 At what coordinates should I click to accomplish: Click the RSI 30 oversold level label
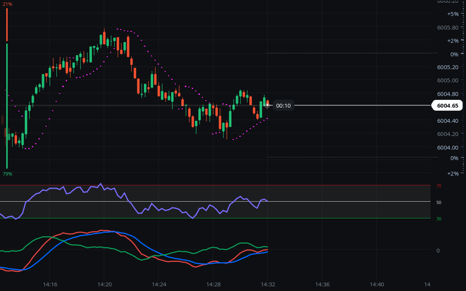coord(439,219)
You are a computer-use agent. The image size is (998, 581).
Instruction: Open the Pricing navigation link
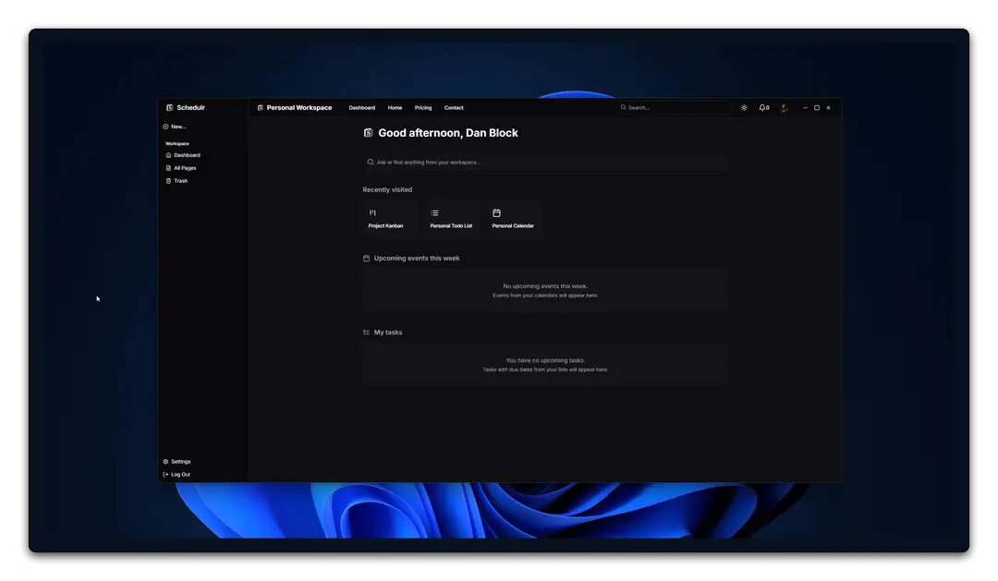[423, 108]
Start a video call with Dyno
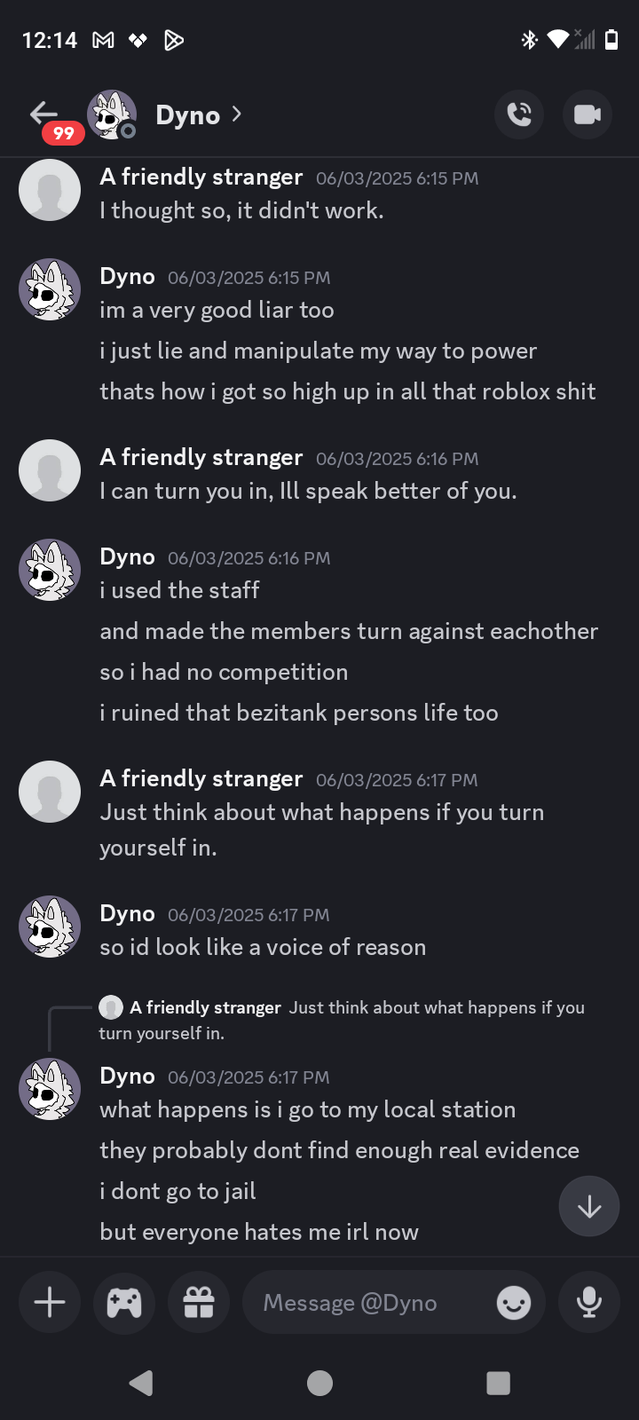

☆ ☆ ☆ ☆

### [Work item]
Leaving the pictures out, transcribe word for word the lines from the one with "You are a computer-use" to the end of the material above, inclusive, and nothing else.

### [Exercise answer]
You are a computer-use agent. The image size is (998, 581).
Instruction: Open the Pricing navigation link
[423, 108]
Start a video call with Dyno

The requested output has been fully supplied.